Officer: Kids said they were beaten, confined
HEATHER CHAPIN-FOWLER
"You probably thought it was a little jail," sheriff's Lt. Randy Sommers recalled saying during a conversation with one of the couple's adopted daughters concerning the enclosed beds in which the youngsters slept.
Sommers testified yesterday during the second day of a custody hearing in Huron County Juvenile Court regarding the Gravelles' 11 adopted special-needs children. The county is alleging the children were endangered while living with the Gravelles and that the Gravelles should not have custody of them.
The Gravelles' children told Sommers of punishments including "spankings with a board, name calling and being held under water," Sommers said.

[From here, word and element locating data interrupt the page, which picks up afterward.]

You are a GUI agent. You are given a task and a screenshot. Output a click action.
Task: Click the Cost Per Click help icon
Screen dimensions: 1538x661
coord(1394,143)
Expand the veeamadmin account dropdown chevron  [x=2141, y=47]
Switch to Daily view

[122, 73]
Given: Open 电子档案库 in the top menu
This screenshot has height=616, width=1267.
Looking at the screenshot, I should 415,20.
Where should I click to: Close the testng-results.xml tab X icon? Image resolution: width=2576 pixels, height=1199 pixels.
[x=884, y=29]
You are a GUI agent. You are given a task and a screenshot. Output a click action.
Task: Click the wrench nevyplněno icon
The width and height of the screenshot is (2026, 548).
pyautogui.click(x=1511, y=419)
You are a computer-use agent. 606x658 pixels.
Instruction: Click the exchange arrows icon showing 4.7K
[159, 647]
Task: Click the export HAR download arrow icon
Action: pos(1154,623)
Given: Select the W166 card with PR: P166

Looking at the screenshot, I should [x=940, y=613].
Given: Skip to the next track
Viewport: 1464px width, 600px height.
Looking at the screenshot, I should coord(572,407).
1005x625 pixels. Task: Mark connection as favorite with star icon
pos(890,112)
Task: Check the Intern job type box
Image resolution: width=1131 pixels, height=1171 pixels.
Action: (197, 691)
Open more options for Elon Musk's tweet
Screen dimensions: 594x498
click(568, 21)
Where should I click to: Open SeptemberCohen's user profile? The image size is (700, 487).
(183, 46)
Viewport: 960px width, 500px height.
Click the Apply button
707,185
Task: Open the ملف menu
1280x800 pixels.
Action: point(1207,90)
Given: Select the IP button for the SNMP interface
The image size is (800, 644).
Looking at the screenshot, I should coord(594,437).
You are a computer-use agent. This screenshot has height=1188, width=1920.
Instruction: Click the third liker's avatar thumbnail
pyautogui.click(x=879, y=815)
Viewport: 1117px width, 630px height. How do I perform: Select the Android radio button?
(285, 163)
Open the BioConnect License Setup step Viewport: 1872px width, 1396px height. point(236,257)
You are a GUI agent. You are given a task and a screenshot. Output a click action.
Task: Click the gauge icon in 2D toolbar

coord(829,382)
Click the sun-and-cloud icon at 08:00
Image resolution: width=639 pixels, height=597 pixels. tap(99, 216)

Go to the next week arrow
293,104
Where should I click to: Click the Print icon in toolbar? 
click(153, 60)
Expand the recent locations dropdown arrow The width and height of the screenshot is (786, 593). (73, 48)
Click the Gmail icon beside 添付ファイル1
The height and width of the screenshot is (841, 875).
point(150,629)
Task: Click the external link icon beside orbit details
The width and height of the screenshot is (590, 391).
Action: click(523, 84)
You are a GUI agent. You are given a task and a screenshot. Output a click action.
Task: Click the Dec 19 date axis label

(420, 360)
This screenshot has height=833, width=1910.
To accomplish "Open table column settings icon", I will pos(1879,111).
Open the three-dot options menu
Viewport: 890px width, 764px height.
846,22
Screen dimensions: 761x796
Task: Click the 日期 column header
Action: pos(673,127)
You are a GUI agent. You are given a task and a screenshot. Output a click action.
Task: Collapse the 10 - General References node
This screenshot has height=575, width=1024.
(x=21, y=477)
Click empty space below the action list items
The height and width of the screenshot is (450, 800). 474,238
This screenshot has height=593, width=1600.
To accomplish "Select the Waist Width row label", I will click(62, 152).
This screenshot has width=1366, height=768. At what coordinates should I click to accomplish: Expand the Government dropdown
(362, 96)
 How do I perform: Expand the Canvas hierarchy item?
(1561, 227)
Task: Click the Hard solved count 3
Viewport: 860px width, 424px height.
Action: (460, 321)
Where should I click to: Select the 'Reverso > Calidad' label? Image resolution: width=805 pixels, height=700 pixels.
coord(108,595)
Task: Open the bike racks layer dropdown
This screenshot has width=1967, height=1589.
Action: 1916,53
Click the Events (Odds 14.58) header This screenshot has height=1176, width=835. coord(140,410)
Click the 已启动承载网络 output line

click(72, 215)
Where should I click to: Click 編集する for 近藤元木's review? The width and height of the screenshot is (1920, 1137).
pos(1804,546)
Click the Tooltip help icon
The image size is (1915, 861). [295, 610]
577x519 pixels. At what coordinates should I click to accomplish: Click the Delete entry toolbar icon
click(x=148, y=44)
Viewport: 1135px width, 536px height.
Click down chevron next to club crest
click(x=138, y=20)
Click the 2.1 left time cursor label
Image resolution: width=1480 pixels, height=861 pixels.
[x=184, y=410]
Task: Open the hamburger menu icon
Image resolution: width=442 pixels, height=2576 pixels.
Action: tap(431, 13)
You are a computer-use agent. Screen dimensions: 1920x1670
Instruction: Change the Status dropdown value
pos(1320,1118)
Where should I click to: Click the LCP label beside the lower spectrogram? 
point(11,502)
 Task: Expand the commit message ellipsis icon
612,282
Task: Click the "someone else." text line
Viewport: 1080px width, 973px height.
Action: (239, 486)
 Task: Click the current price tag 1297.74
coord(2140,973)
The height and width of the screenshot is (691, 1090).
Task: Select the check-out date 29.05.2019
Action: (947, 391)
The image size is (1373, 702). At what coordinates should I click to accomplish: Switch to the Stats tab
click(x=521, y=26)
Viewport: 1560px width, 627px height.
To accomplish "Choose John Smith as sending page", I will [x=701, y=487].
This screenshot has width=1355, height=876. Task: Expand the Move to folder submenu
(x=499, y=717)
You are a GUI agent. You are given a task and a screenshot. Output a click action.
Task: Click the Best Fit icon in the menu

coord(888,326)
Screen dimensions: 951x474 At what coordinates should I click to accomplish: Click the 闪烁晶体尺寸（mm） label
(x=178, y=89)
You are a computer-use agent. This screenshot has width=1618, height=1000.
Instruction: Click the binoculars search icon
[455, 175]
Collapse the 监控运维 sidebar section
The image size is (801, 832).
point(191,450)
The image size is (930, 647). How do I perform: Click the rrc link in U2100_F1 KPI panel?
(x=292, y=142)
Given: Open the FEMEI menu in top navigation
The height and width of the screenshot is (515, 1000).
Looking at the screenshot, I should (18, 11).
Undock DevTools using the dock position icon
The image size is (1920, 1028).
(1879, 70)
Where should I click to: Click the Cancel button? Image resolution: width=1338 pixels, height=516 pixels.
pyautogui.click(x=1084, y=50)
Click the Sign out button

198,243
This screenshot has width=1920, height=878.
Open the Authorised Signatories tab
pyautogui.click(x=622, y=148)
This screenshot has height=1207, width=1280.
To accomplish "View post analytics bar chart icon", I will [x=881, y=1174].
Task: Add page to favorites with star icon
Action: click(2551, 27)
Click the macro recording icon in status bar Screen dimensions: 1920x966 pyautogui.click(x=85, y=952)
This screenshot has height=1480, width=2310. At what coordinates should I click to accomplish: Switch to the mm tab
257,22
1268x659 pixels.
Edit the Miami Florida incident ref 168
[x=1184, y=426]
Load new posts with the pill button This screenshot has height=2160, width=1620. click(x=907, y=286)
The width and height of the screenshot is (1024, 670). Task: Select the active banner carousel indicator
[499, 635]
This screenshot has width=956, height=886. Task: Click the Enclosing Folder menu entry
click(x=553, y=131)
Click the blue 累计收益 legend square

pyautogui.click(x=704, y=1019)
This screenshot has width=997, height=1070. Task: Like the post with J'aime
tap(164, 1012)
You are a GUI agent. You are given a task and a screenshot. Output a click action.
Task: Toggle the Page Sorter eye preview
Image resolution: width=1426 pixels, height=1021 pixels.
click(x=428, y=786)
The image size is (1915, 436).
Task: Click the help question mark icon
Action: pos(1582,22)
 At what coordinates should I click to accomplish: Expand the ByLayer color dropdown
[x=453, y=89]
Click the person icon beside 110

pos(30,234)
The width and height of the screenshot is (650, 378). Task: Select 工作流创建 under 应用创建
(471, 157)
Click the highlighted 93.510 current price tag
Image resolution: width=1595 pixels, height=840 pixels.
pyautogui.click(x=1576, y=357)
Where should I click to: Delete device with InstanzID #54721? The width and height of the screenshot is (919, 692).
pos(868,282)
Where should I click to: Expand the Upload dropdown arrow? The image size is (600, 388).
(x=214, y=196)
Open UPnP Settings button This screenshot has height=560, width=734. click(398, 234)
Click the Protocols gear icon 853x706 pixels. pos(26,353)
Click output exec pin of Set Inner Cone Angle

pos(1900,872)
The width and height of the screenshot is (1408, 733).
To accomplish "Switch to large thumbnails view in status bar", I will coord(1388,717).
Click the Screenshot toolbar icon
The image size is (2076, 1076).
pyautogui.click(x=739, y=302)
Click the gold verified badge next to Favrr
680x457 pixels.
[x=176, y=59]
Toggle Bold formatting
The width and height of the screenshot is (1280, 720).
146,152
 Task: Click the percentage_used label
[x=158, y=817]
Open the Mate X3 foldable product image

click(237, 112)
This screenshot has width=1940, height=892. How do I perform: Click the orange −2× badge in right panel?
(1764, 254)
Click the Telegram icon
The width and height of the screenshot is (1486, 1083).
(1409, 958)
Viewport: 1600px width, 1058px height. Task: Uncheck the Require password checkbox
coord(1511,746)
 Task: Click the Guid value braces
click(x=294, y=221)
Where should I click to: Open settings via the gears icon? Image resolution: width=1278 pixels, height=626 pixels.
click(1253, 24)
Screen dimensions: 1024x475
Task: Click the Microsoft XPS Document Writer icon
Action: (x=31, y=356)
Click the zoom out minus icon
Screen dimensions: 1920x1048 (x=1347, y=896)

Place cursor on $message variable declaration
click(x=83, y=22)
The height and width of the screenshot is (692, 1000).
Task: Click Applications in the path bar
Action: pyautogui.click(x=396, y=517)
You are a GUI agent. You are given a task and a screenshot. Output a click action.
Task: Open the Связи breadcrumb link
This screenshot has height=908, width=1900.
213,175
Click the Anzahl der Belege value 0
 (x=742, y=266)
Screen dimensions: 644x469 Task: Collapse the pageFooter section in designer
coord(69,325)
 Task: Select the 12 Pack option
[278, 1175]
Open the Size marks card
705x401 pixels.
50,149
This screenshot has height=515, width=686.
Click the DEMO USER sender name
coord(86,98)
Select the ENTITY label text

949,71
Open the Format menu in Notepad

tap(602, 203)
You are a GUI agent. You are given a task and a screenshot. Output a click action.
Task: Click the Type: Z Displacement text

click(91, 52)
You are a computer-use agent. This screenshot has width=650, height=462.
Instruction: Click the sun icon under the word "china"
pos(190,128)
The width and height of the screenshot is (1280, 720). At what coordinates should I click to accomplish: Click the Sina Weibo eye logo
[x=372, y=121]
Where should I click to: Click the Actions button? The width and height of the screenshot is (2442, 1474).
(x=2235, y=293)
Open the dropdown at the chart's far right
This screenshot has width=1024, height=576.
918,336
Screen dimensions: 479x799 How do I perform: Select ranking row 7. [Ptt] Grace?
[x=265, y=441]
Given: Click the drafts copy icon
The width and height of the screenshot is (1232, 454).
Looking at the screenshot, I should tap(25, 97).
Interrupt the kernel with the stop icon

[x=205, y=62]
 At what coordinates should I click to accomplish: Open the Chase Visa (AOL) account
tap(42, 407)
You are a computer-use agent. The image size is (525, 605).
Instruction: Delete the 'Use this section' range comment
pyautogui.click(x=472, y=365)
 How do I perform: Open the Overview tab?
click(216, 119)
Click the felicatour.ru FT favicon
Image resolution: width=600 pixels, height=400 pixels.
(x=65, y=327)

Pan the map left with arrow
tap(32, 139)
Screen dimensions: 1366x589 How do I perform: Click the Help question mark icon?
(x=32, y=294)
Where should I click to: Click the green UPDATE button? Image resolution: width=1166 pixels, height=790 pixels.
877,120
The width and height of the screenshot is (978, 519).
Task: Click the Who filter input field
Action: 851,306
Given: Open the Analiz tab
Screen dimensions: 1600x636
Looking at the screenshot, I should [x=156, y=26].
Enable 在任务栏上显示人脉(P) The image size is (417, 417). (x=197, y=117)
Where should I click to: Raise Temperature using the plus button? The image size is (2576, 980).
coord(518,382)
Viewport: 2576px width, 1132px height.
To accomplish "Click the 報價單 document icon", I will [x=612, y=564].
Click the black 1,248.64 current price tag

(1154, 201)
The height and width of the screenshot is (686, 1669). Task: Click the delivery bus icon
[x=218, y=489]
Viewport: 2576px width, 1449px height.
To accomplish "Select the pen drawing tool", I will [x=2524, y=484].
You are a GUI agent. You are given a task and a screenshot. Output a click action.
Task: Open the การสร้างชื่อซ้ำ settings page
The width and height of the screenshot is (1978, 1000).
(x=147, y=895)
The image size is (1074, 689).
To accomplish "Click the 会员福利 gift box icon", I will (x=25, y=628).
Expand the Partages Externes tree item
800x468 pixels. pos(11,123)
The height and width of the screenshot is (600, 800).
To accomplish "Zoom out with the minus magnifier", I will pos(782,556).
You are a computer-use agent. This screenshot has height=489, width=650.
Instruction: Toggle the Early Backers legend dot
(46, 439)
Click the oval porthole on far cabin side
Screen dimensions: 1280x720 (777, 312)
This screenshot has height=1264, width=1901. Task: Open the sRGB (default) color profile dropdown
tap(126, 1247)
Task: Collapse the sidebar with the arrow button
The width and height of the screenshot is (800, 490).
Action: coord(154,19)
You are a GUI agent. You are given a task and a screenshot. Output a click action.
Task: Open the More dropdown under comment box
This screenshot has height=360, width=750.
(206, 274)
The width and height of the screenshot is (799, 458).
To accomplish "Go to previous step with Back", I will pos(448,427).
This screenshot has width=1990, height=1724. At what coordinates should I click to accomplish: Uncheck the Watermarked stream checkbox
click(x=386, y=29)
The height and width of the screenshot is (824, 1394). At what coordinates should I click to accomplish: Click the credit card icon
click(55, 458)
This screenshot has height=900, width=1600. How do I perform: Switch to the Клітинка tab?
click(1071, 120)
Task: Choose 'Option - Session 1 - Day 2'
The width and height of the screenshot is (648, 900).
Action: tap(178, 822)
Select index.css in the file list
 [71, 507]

One boy said he had "his face shoved against a bathroom wall until his nose bled," Sommers testified.
The sleeping arrangements for some of the children were homemade enclosures made with wood and chicken wire that had alarms on the doors. County authorities call the enclosures "cages," while the Gravelles say they were enclosed beds used to protect the children.
The children would soil their beds rather than open the door and go to the bathroom because they did not want to trigger the alarm, they also told the investigator. Another boy told the detective he was forced to write "in long hand" a book out of the Bible before he was allowed out of his enclosed bed, Sommers testified.
When asked whether he believed the children's accounts, Sommers said he did because many of the stories were repeated by more than one child.
The children were removed from the Gravelles' St. John Road home in Clarksfield Township on Sept. 9 by the Huron County Sheriff's Office in conjunction with the Huron County Department of Job and Family Services after allegations of the enclosed beds were confirmed by a JFS investigator.
The children remain in various foster homes while the Gravelles' custody hearing began Tuesday and is expected to last at least through the end of the week.
Whether the couple will testify in their defense remains unknown.
Attorney Ken Myers asked Sommers if there was a less "harsh" alternative than removing the children from the home, to which Sommers said no.
"You removed those children despite the fact that you saw no outward signs of physical harm and no signs of emotional or mental harm?" Myers asked Sommers.
After Myers asked Sommers the question repeatedly, he responded, "Yes, based on the conditions I observed in the home."
Sommers was among at least six investigators who executed a search warrant on Sept. 9, when the decision was made to remove the children.
Sommers testified that he was concerned about no working smoke detectors on the second story of the home where the children were housed in the enclosures. One bedroom concerned him because the occupants could not have exited the room in the event of an emergency such as a fire, because the doorway was barricaded with two gates and a dresser was propped against one gate to prevent it from opening, he said.
In another room where there were no constraints, a hole in the drywall exposed electric wiring that posed another safety hazard, Sommers testified.
The enclosed beds were fashioned such that limited air flow circulated through the sleeping quarters, Sommers said. That fact, coupled with an intense pungent odor of urine, also concerned him, Sommers said.
Some of the beds had no mattress or blankets, which Sommers also felt was unsuitable, he testified.
Meanwhile, Sharen Gravelle has maintained in interviews with media that the day of the children's removal from the home was laundry day. However, both Sommers and HCJFS investigator Jo Johnson testified no sign of laundering was apparent in the house.
Myers took issue with Sommers as he broached the search warrant that cited the enclosed beds as cages at about 2 1/2 feet by 3 feet.
"The confusing or erroneous information was not corrected, is that right?" asked Myers. Sommers testified that he was aware that the information was confusing and Sheriff Dick Sutherland advised against calling the media to correct the error.
Myers also inquired about the initial report about the allegation concerning the enclosed beds that attributed the information to Ed Clunk, an insurance salesman.
Sommers testified that he was not aware that Clunk did not initiate the complaint, but had discovered later on in the investigation that the complaint originated from a third party. He also denied any knowledge of an allegation made in 2003 concerning the children's sleeping quarters.